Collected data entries
::::
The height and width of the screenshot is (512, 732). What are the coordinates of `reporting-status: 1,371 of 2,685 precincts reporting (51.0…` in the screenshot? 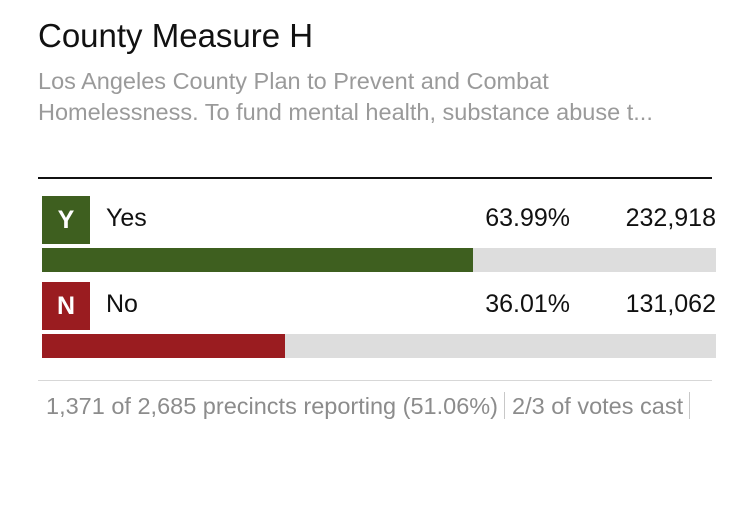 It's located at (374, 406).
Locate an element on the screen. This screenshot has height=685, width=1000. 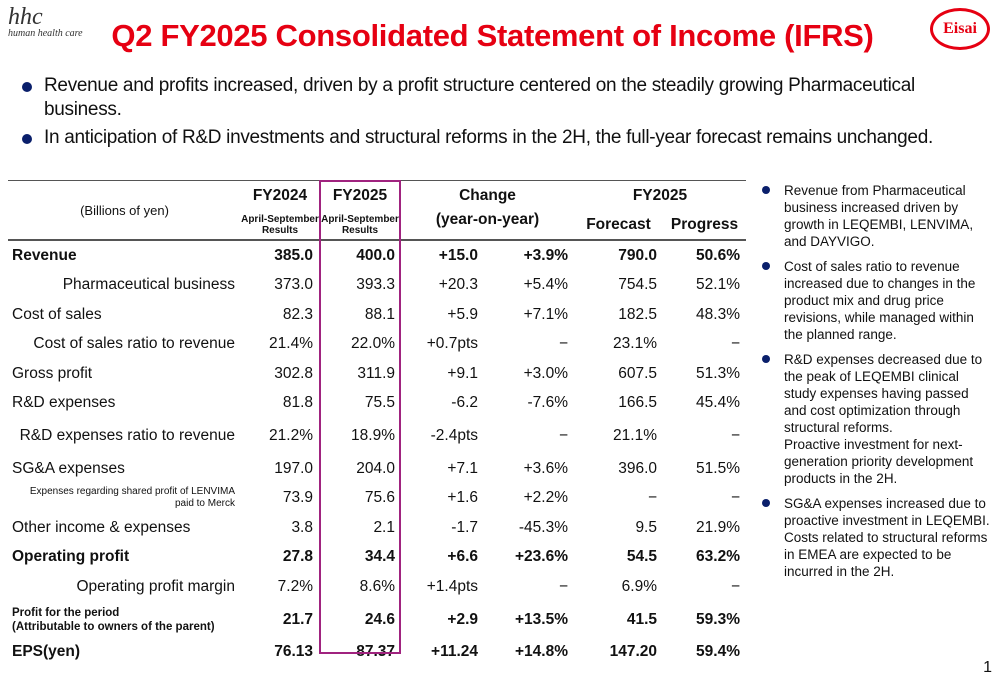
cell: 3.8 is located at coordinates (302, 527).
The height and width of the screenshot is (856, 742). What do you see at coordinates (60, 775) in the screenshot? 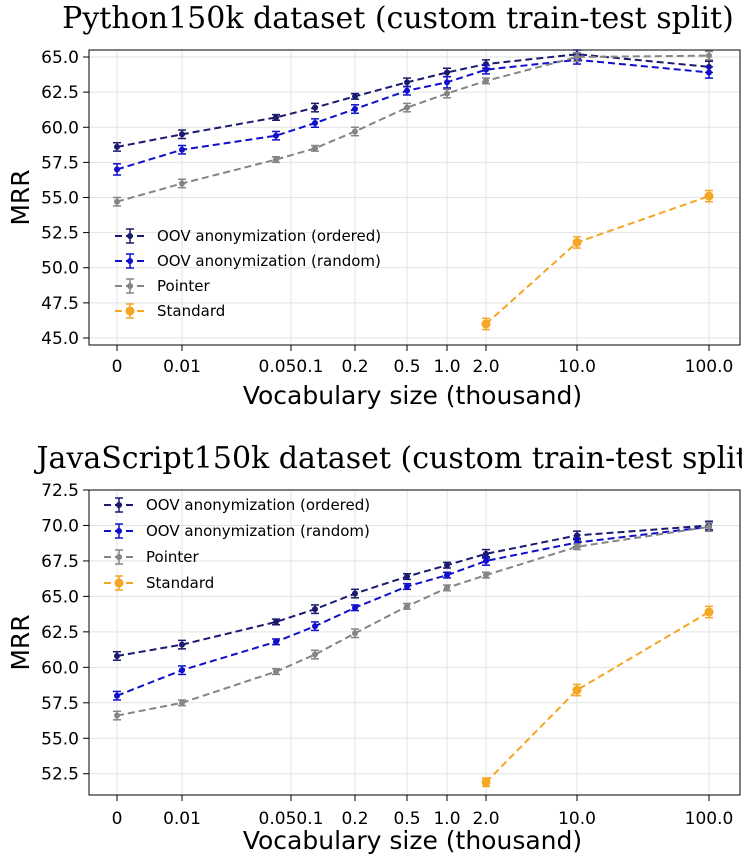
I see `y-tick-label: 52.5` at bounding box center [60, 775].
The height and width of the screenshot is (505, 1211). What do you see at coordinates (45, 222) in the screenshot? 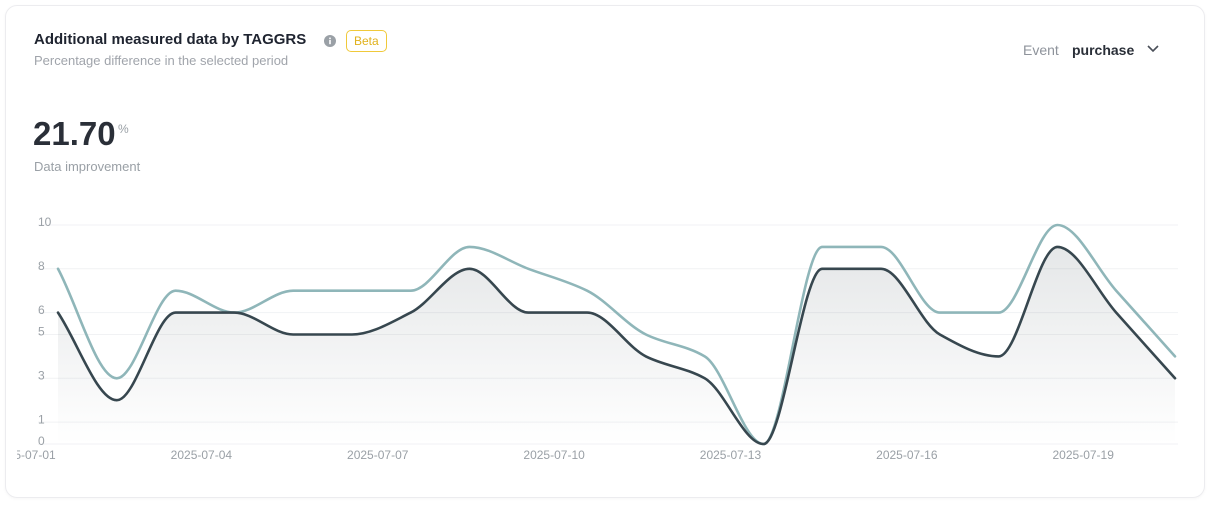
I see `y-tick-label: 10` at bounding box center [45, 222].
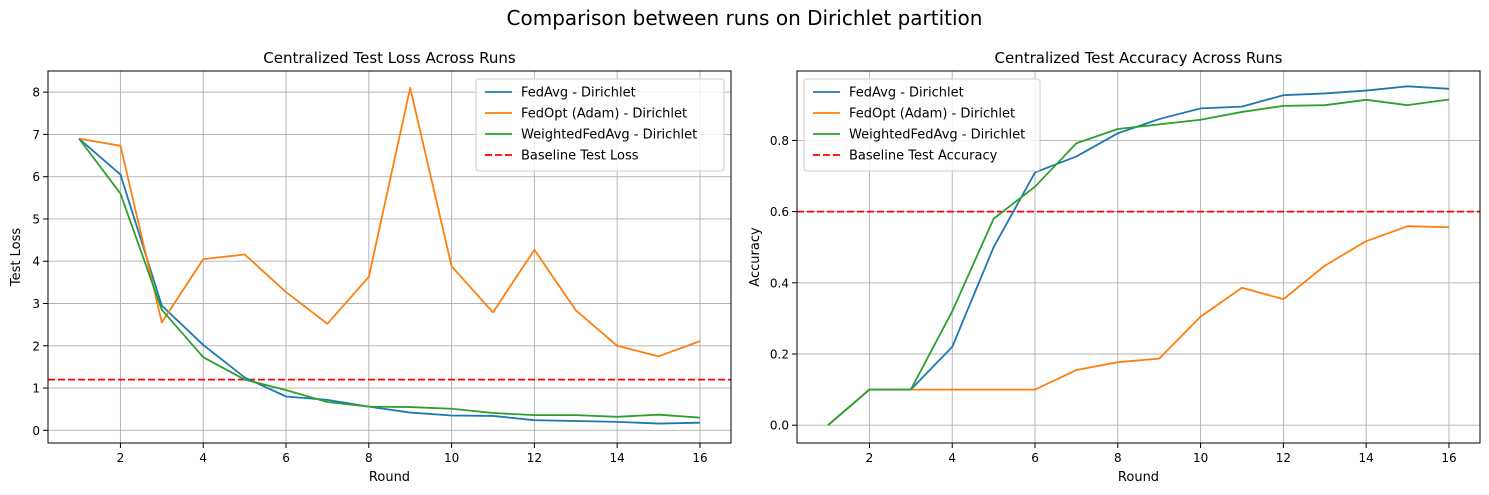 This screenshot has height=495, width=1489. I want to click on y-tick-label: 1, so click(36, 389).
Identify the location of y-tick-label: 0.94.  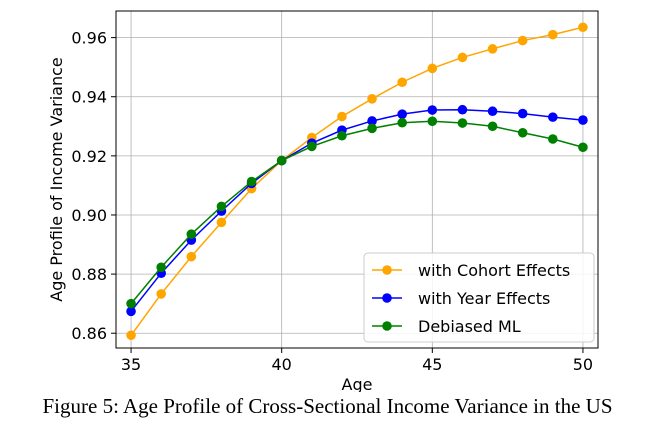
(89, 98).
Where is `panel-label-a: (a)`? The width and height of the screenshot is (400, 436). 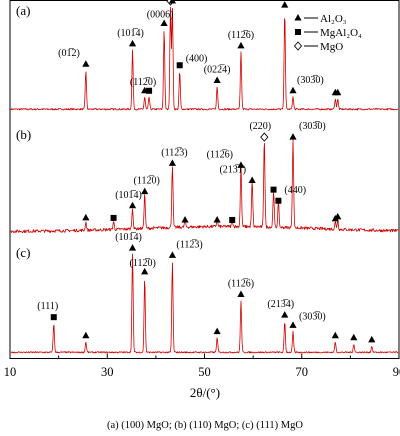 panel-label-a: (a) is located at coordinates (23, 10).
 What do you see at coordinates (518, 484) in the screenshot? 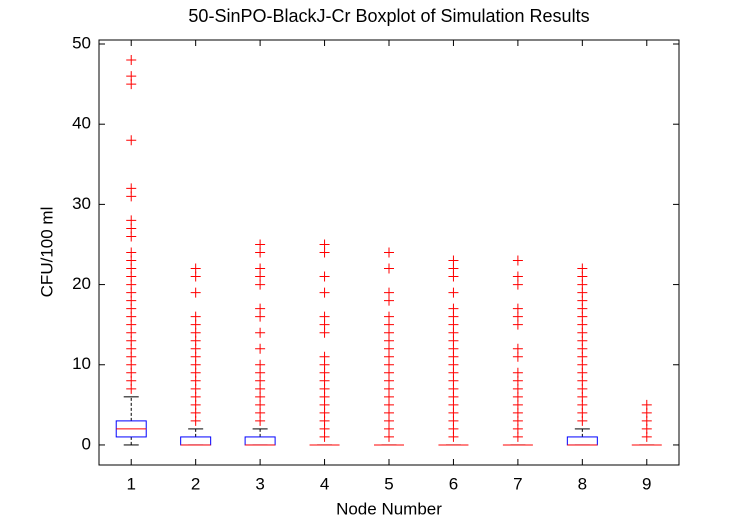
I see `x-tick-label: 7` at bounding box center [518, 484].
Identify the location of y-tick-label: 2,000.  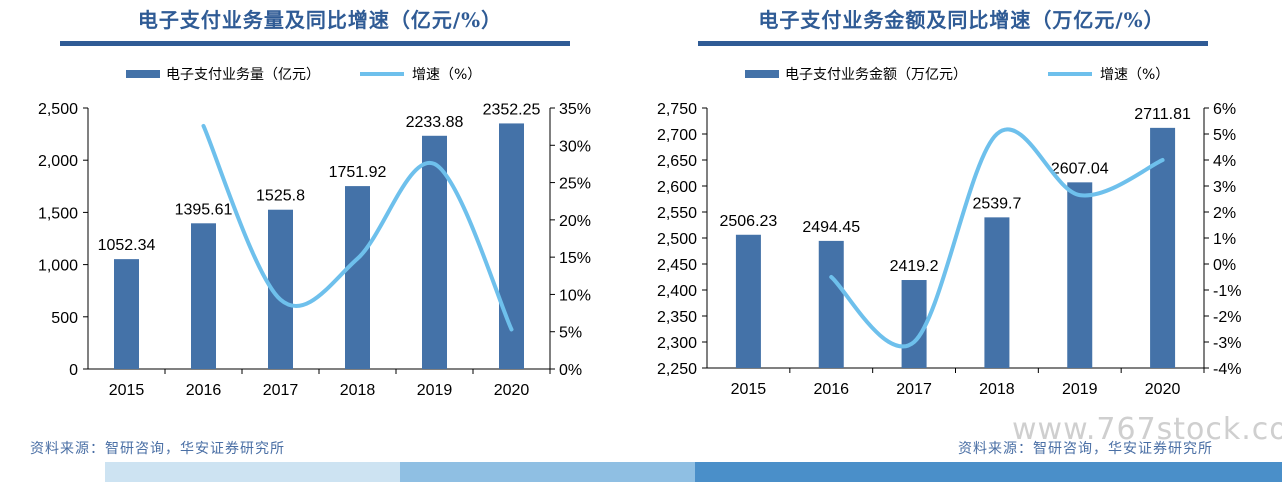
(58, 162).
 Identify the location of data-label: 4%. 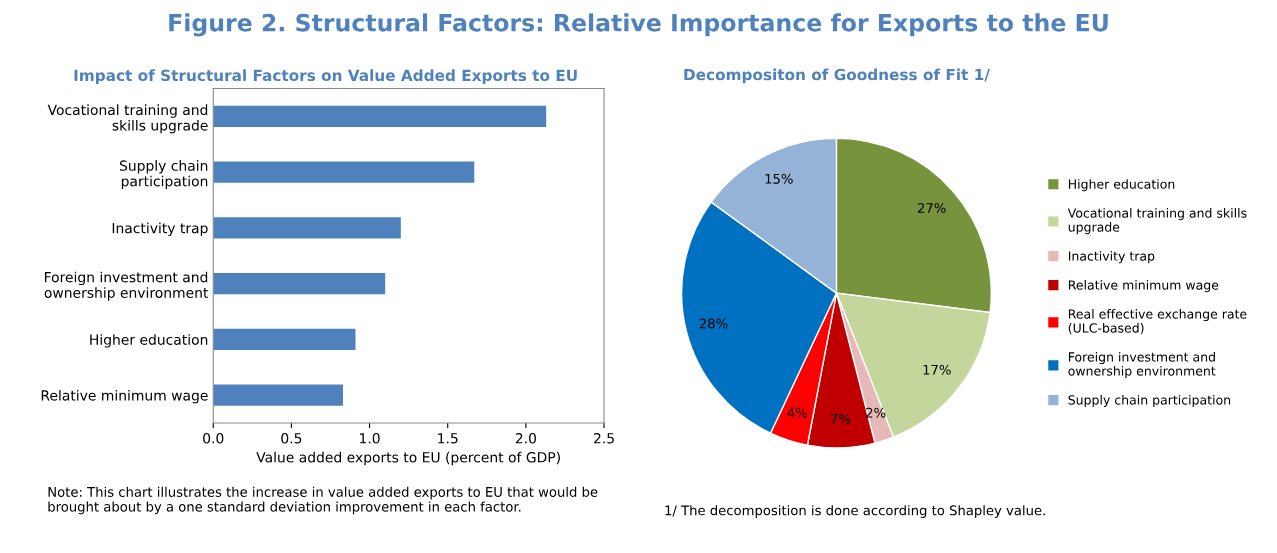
::::
Request: Retype the lines from the line with "Locate an element" to the line with "cell: 3.8 is", both included, keeping every character the same. Leave out the pictures.

Exercise response:
Locate an element on the screen. This screenshot has height=685, width=1000. 
cell: 3.8 is located at coordinates (302, 527).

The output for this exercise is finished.